1989 erschien im Programmheft 6/89 des Verlags der Autoren ein Artikel von Renke Korn, der eine Diskussion um die Zukunft des Hörspiels anstoßen wollte. Und dies auch tat, und zwar stärker als erwartet.

 

Die Hörspiel-Kunst oder Wer hört noch zu?

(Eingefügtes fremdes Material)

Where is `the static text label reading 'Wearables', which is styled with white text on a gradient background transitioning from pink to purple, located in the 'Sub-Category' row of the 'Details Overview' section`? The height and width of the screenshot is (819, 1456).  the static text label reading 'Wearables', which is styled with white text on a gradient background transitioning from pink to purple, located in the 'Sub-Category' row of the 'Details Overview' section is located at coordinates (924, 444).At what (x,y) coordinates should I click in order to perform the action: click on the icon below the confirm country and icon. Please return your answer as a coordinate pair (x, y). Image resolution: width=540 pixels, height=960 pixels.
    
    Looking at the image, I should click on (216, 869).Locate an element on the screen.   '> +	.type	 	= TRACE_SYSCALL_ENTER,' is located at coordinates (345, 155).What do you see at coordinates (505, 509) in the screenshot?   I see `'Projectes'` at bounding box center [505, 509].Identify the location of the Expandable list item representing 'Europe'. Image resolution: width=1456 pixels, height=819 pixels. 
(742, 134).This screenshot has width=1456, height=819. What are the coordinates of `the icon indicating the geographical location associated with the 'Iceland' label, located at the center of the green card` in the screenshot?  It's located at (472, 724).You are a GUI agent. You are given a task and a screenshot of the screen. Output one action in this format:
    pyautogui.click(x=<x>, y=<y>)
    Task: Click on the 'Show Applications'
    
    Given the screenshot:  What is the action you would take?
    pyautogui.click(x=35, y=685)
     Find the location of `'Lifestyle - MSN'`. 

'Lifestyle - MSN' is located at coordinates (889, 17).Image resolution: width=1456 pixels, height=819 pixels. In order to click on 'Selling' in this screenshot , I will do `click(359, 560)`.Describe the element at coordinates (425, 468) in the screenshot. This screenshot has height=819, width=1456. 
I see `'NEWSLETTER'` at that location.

Um die Hörspiel-Kunst steht es gut. Die technischen, akustischen Möglichkeiten sind nahezu unbegrenzt, und Autoren und Regisseure nutzen sie.  Die Folge: ein Haufen experimenteller Hör-Texte und -Spiele, die Laute durch die neuentdeckten akustischen Dimensionen jagen, Echos verschieben und aus einem Wort herausholen, was nur so alles in ihm steckt.  Getrappel von links, Explosion von rechts und Wind von oben und Geflüster von unten, da ist der Hörer mitten unter den Heinzelmännchen und kriegt es mit der Angst zu tun, da kann das Opfer links stöhnen und der Mörder rechts hohnlachen - und der Hörer weiß, wie alles zusammenhängt.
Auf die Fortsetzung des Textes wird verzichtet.